The biggest threats to groundwater — contamination and overuse to the point of depletion — are a direct result of human activity, and the devastating results tend to disproportionately impact the most vulnerable groups. However, perils to the world’s water supply are vast and intractable, with issues of scarcity, contamination, and, in terms of climate change, inundation.
Capitalizing on the expertise of leading scientists, Barnard College presented a day of hybrid programming to explore the water access imperative and how it applies to the lives of women and girls. The collection of learning and experiential opportunities drew many to campus; hundreds more attended virtually.
The day started with a presentation by Sandra Goldmark — Barnard’s director of campus sustainability and climate action and an associate professor of professional practice in theatre — on creating a circular campus by reducing waste and emissions while supporting equity and community resilience.
This was followed by a demonstration by Martin Stute, adjunct senior research scientist in geochemistry at Columbia University’s Lamont-Doherty Earth Observatory (LDEO) and the Alena Wels Hirschorn ’58 and Martin Hirschorn Professor in Environmental and Applied Sciences and co-chair of Barnard’s Environmental Science Department. His program, entitled “The Groundwater That Sustains Us All,” was designed to spark interest and understanding. Using small plexiglass tanks filled with sand as a tool to visualize groundwater flow and transport in an interactive way, Stute demonstrated how surface waters and groundwater interact, how groundwater flows much slower than water in rivers, how groundwater is a shared resource, and how pollutants spread widely in the subsurface and can affect water quality.
Guest lecturer, award-winning environmental journalist, and author Cynthia Barnett gave a writing and career workshop about environmental journalism designed specifically for Barnard and Columbia undergraduate students and high school students.
The day also featured a lecture by LDEO adjunct senior research scientist and Barnard geochemistry professor Brian Mailloux about his project to monitor coronavirus in wastewater on campus, and a student panel on environmental activism with an introduction by Barnard associate director of sustainability Leslie Raucher. Student leader Delaney Michaelson ’24 led the talk, emphasizing the power and responsibility to actively call on government leaders to respond to the climate crisis.

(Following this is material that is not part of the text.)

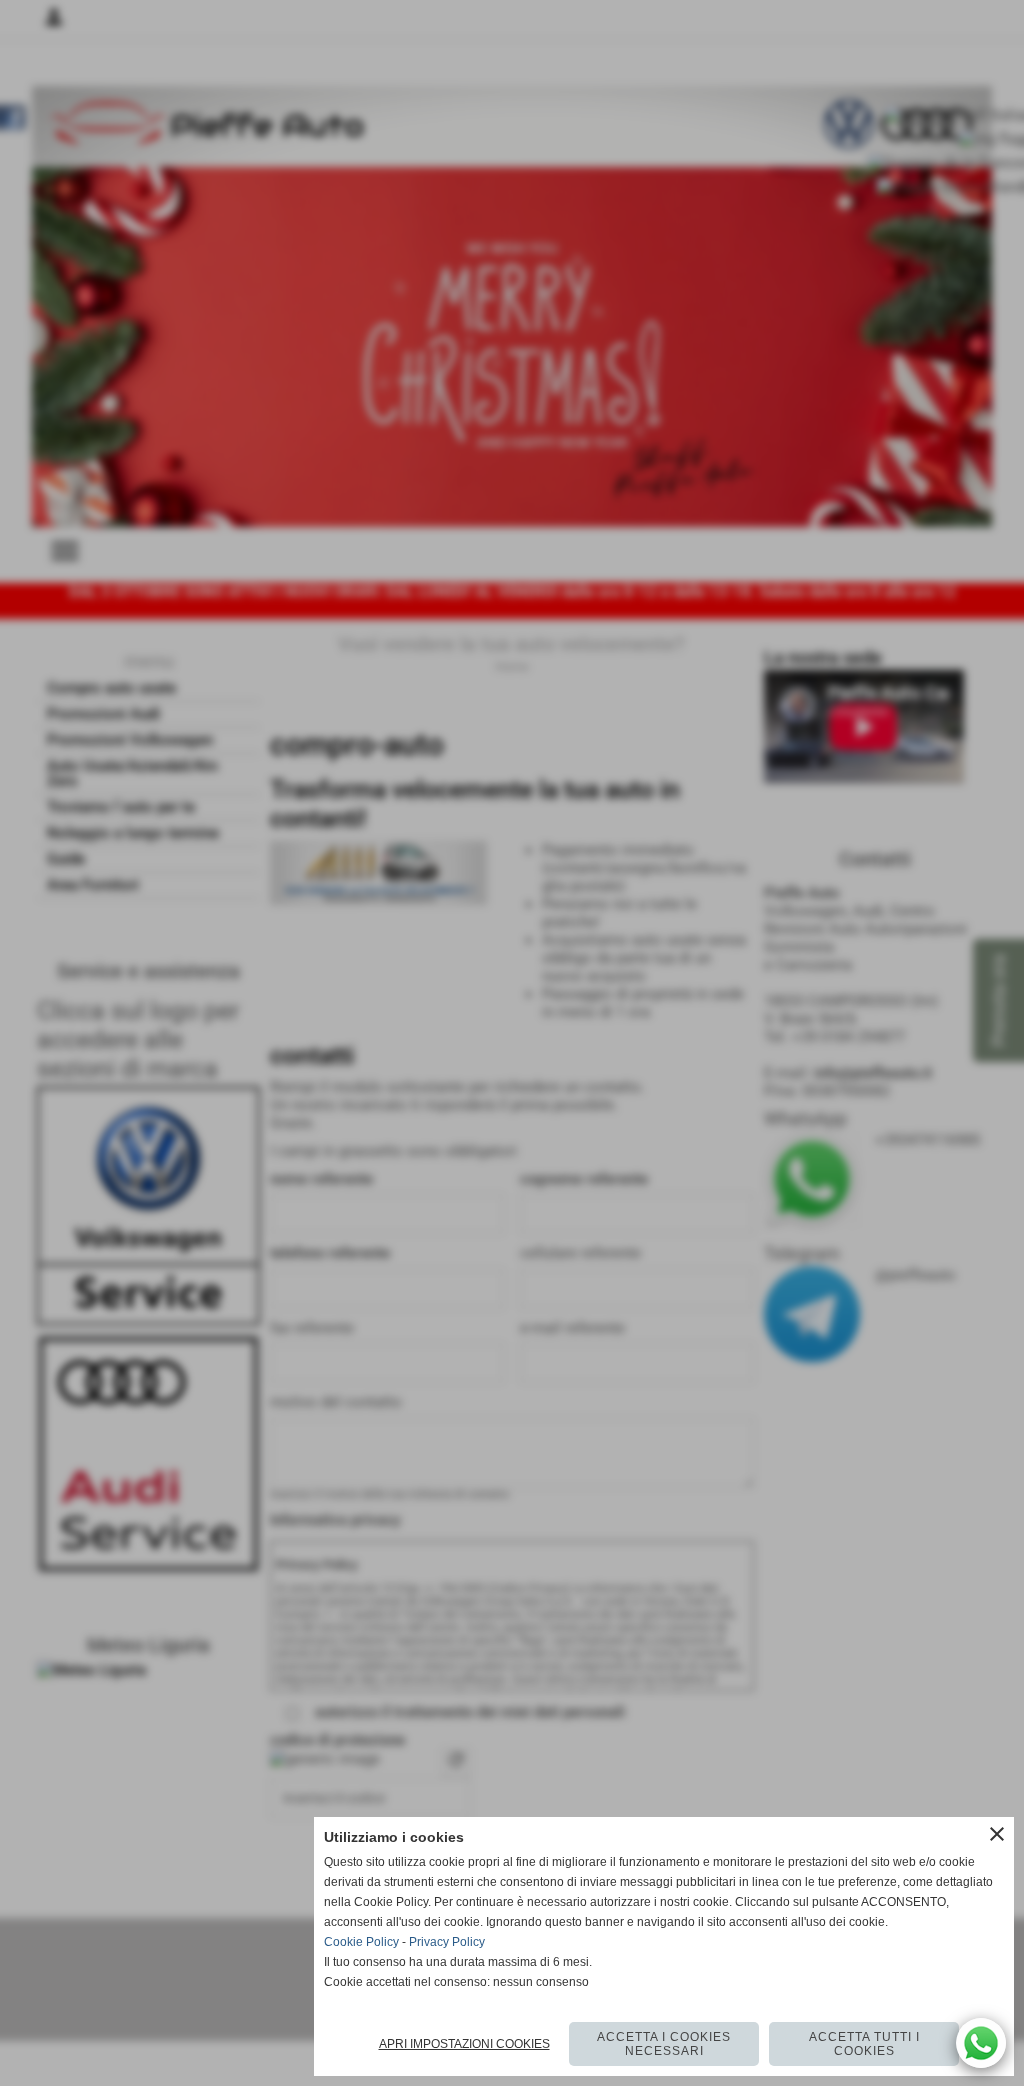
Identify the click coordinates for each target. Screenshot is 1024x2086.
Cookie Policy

The marquee session was a conversation between Barnard president Sian Leah Beilock and Barnett.
Their discussion was the spring signature event for the Barnard Year of Science, a yearlong celebration of the College’s leadership in science, technology, engineering, and math (STEM), underscoring Barnard’s expert faculty, its symbiotic relationship with Columbia, and its location in New York City, which makes it singularly positioned to offer unparalleled opportunities to women who will become tomorrow’s STEM leaders.